Nulla da obiettare sulla professionalità e l’esperienza dell’attuale Commissario, ma la messa in opera della bonifica come previsto analiticamente e dettagliatamente nella sentenza durerà almeno 15 anni, per cui l’attuale Commissario non riuscirà presumibilmente nemmeno ad iniziare la bonifica. Sarebbe forse stato meglio nominare una struttura commissariale interna del ministero dell’ambiente con l’ausilio di esperti come la Dott.ssa Belli.
Infatti dopo tanto tempo che si è insediato, il Commissario ha interloquito esclusivamente con l’amministrazione comunale di Crotone diretta da entità esterne, a questo punto la domanda sorge spontanea: perchè e solo ultimamente sono stati invitati i sindacati? Perchè dopo le innumerevoli richieste di far parte della governance della bonifica non sono stati ancora coinvolti?

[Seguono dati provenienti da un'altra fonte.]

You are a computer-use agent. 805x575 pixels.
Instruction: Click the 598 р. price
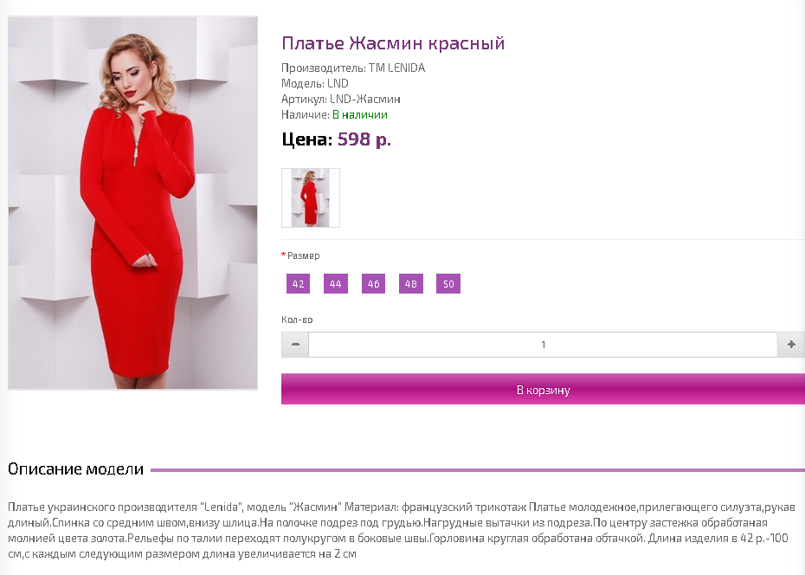coord(364,139)
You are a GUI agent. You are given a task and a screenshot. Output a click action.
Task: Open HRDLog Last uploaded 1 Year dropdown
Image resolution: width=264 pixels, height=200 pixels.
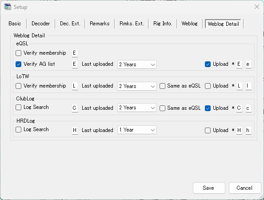(x=137, y=130)
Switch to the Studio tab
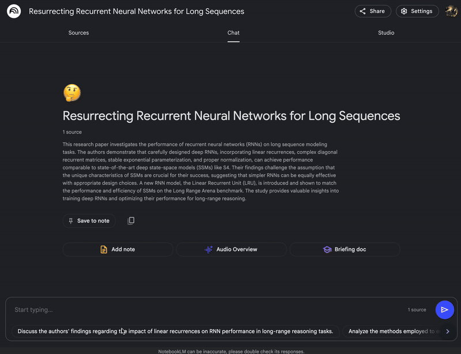This screenshot has height=354, width=461. point(386,33)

Mancano all’appello le associazioni ambientaliste, gli ordini professionali, i comitati, le altre rappresentanze territoriali, che potrebbero dare un contributo migliorativo per l’esecuzione del miglior percorso di bonifica, oltre che assicurare al procedimento della bonifica trasparenza, correttezza e partecipazione, in linea con i recenti interventi legislativi.
Ricordiamo che esiste la Legge 16 del marzo 2001, n°108 che ratifica e da esecuzione alla convenzione sull’acceso alle informazioni, la partecipazione del pubblico ai processi decisionali, e l’accesso alla giustizia in materia ambientale, fatta ad Aarhus il 25 Giugno del 1998.

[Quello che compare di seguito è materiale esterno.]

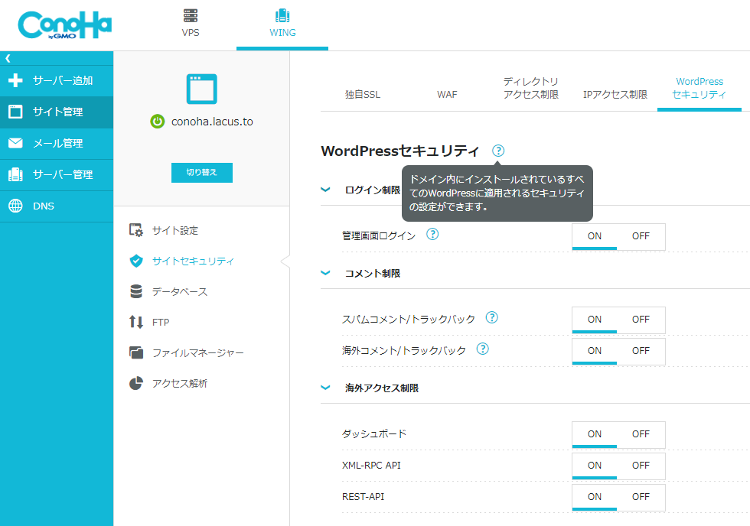
Task: Click the 切り替え button
Action: [201, 173]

Come terzo punto non meno importante si rileva che fino ad ora il Commissario non ha ancora detto nulla su come usare il risarcimento di 55 milioni a carico dello stato. Tale somma liquidata è al di sotto del danno reale ambientale dato che non comprende altri tipi di danno quali le numerosissime morti per carcinoma legati a tale inquinamento, che non sono stati liquidati perchè non esisteva all’epoca dei fatti il registro dei tumori, il solo strumento per accertare il nesso di causalità.
Purtuttavia di tale somma che lo stato dovrà spendere per riparare il danno residuo che resterà a bonifica ultimata, non vi è traccia nella pianificazione commissariale, saranno spesi per la nostra città? Come? E quando?
La caratteristica fondamentale dello stato è la sua territorialità, ovvero l’ambiente, anche la nostra città fa parte dell’Italia, lo stato siamo anche noi, e la nostra città ha il diritto di essere rimessa a nuovo, di avere un nuovo inizio per come prevede l’art. 3 della nostra costituzione. Chiedo inoltre all’autorità giudiziaria, al Prefetto, e a tutti noi di vigilare e partecipare al procedimento del danno ambientale subito dalla nostra città. Che dovrà avvenire non solo con la bonifica ma anche col migliore utilizzo dell’ulteriore somma di 55 milioni che lo stato dovrà spendere per riparare in modo alternativo al residuo di danno ambientale.